Although it is true that the fifteenth and sixteenth centuries A.D. witnessed European expansion, there is another way to define modernity, and when I use that term, I refer to the transition from feudalism or other pre-capitalist economics to market economies.  That transition remains far from complete, as I have written here numerous times. The postmodernists/post-colonialists  believe they have not only dredged up the “submerged” cultures of native peoples, but have transcended the modernity that spun nativism (WASP supremacy), bureaucratic rationality and hence the Holocaust, but have they?  Was Nazism “the revolt of the masses” and the excrescence of modern Jacobins? Moreover, the Great Chain of Being or similar hierarchies of “interdependence” remain intact because the scientific revolution and the rise of industrialism and a burgeoning middle-class challenged  former ruling aristocracies with a newly literate class that was educating not only itself, but the lower orders.
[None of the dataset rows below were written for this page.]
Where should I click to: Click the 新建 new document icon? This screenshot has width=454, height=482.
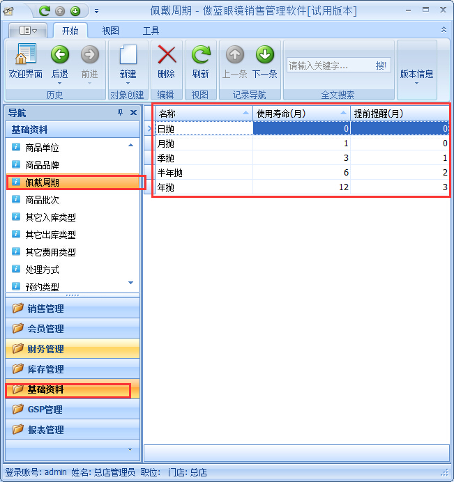128,55
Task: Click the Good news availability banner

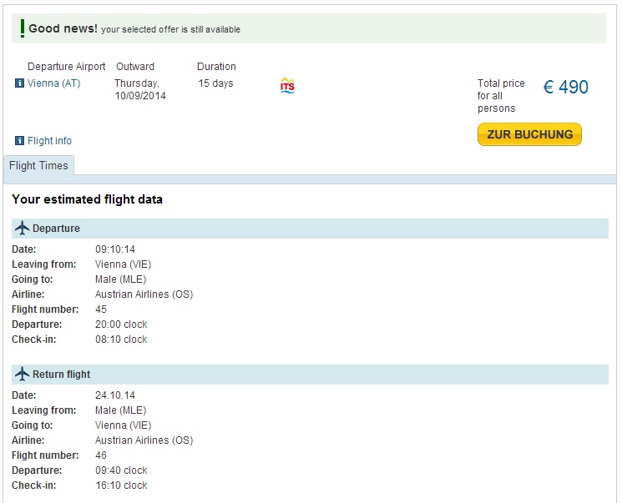Action: (x=309, y=28)
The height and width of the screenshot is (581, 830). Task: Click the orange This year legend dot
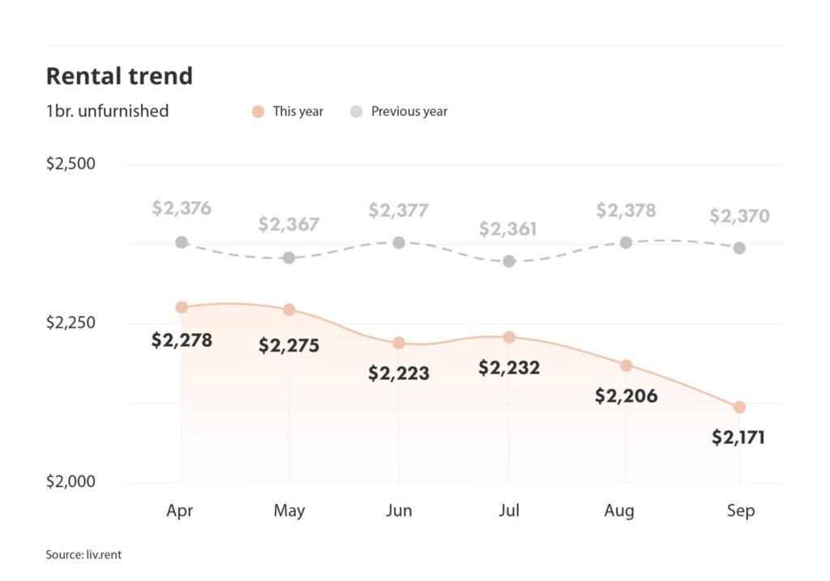click(259, 112)
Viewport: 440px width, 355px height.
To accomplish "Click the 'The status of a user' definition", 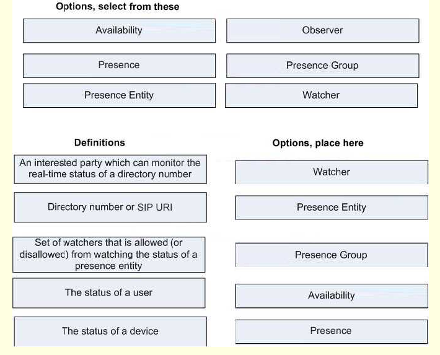I will pos(109,293).
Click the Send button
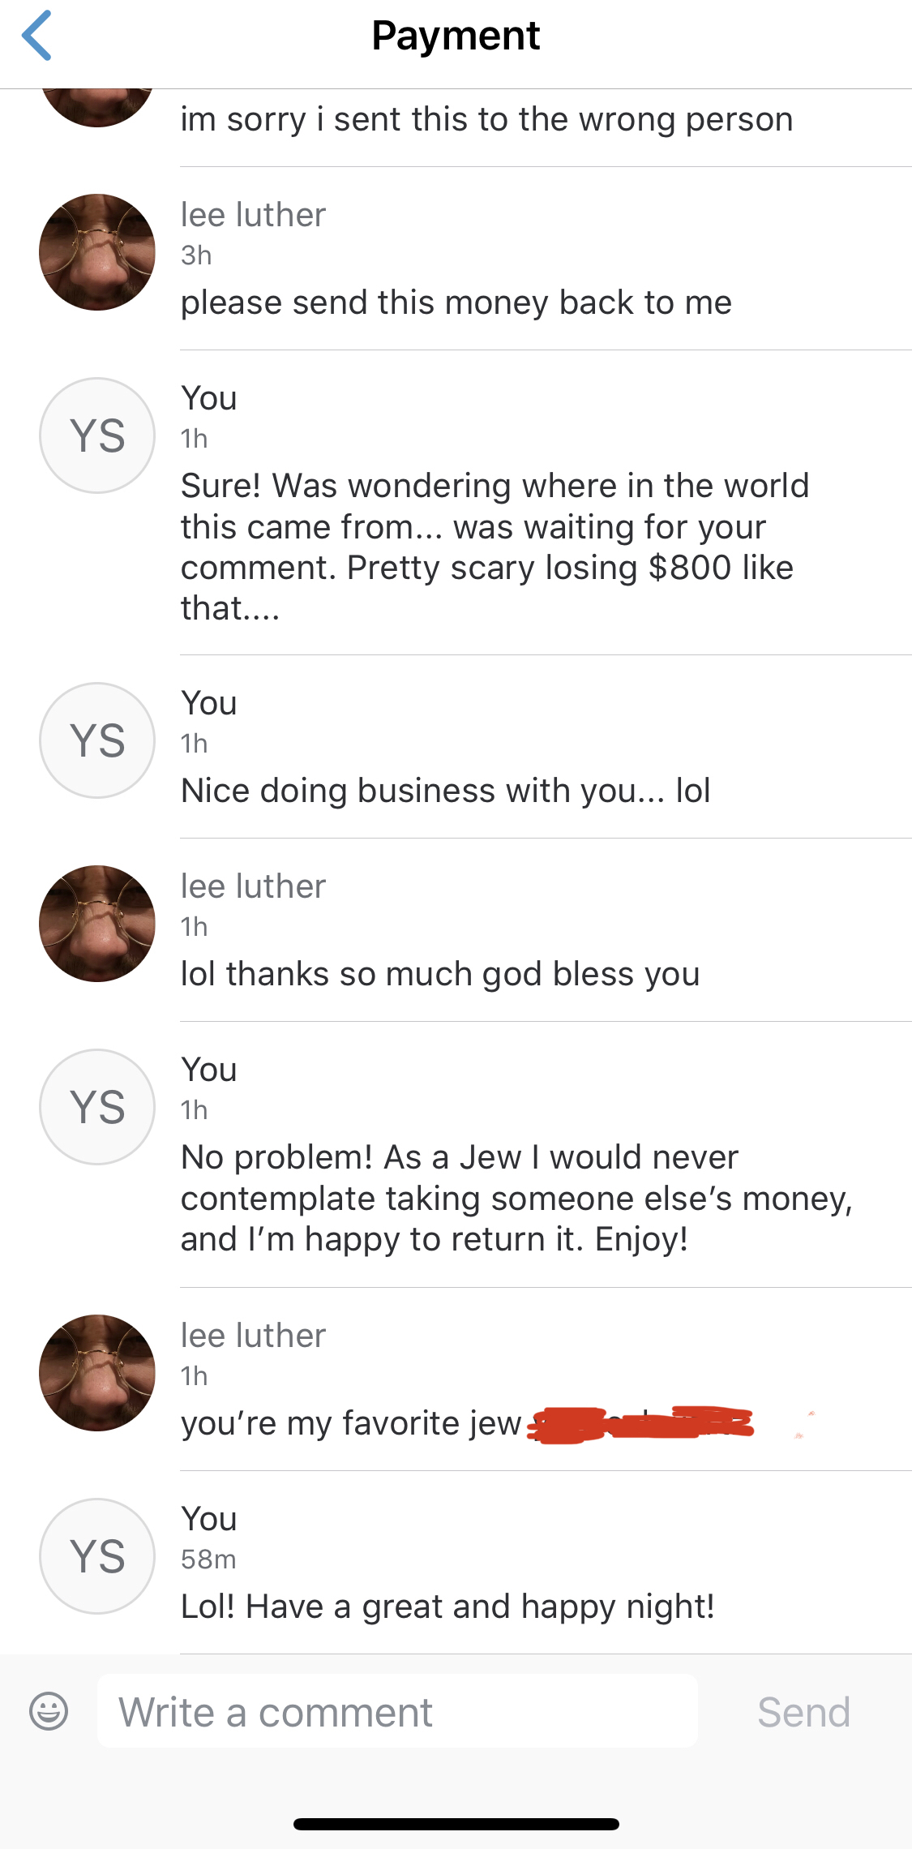The image size is (912, 1849). click(803, 1712)
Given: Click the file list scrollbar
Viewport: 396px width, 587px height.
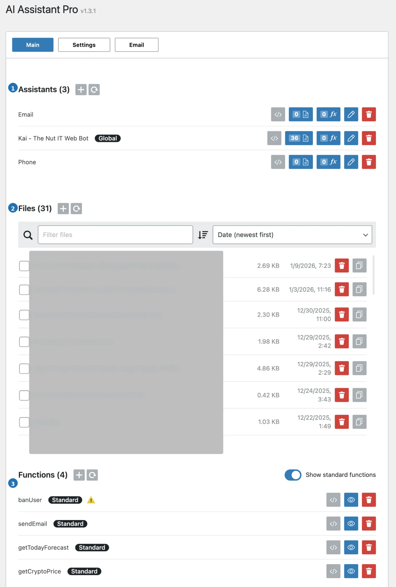Looking at the screenshot, I should tap(373, 275).

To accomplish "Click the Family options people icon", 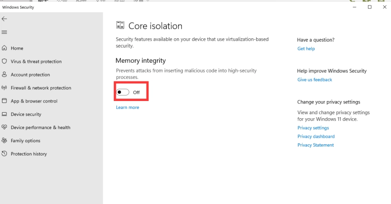I will (4, 140).
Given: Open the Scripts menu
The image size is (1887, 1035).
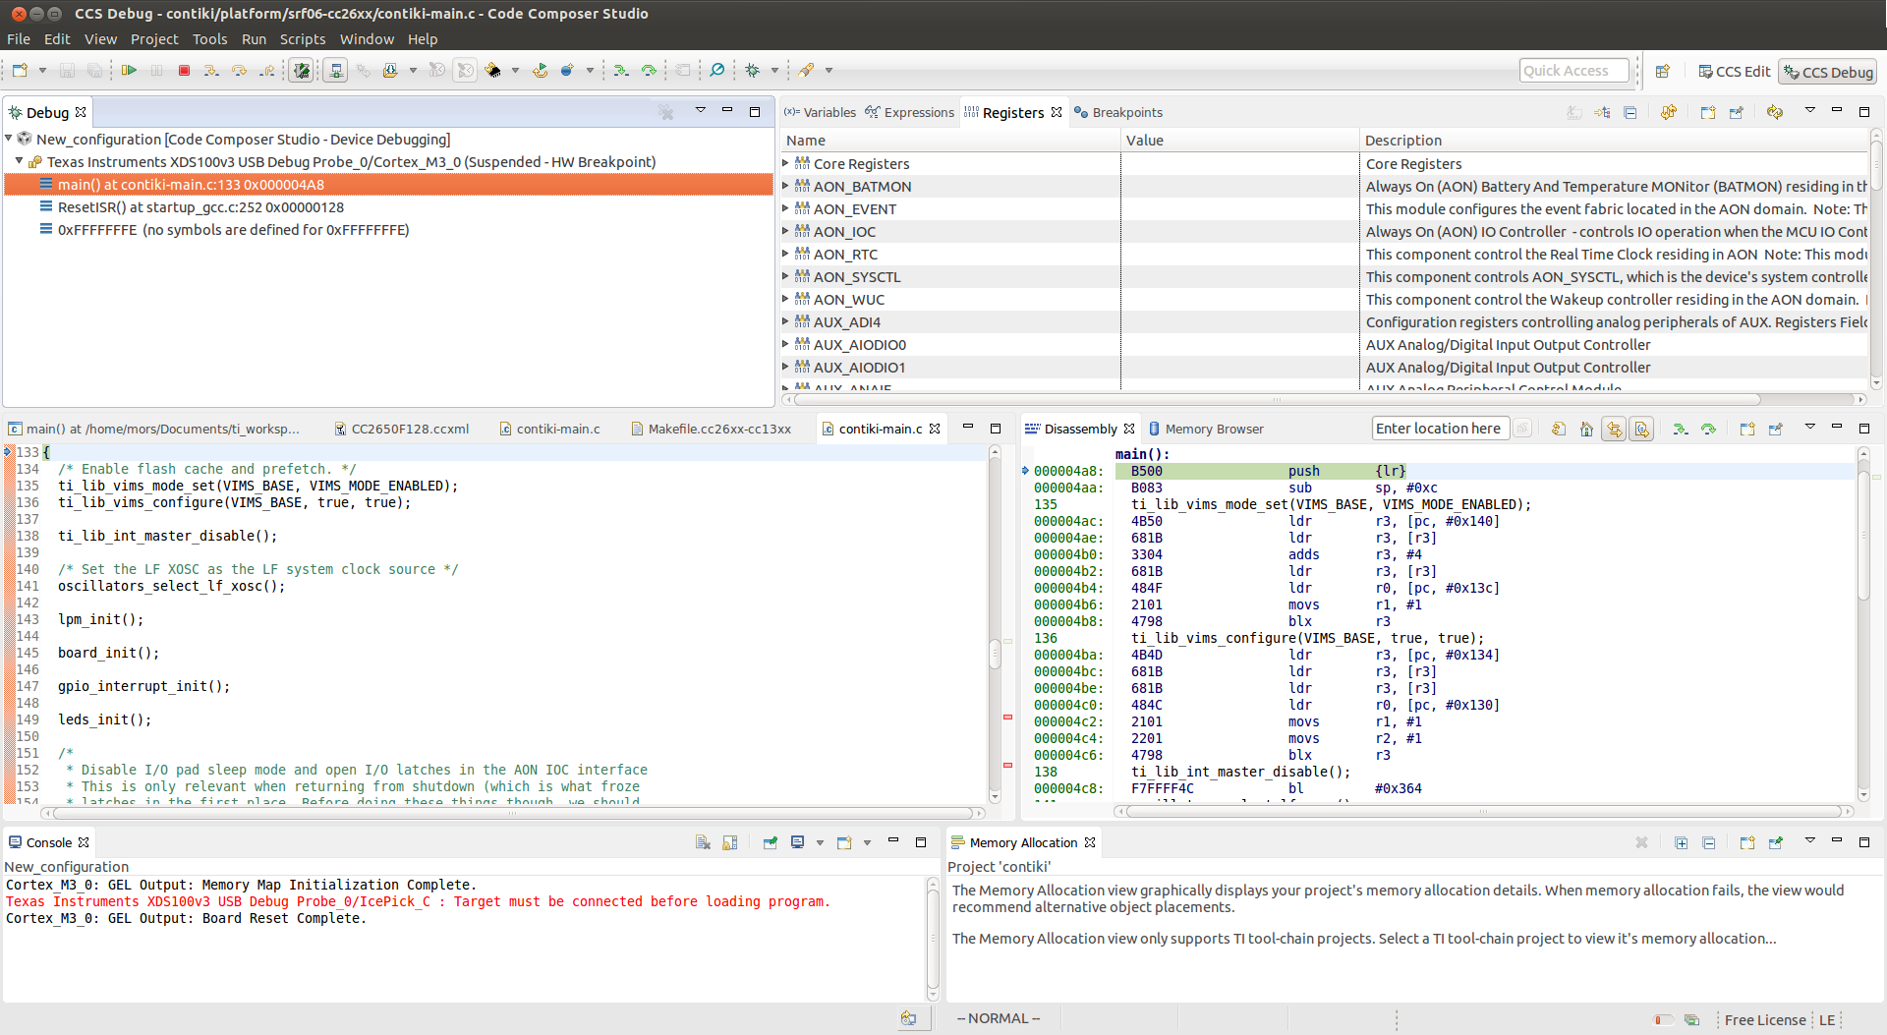Looking at the screenshot, I should pos(302,39).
Enter team playing, the lovable fatherly Leader, and hierarchies would be preserved against the threat posed by the too-curious literate masses, including women. (For a perfect example of a model hierarchy see http://clarespark.com/2009/10/15/the-christianization-of-ziva-david-ncis/.)

Don’t scratch your head about the deficiencies in our public school education.  There is no moral imperative for those who identify with aristocracies, new or old, to give students the analytic tools they need to judge their superiors or elected officials. If there was serious education in our country, all students would study the sciences, economics (including the basic elements of accounting), the history of every social movement in the U.S. and the conflicts that they addressed, the wily ways of those who have governed us, and how to decipher the propaganda that urges deference to corrupt authority—from pre-school on through graduate school! (And I am not exempting the scrutiny of both high and popular culture from this menu. See the Ibsen excerpt here: http://clarespark.com/2009/11/02/a-ride-through-the-culture-wars-in-academe/.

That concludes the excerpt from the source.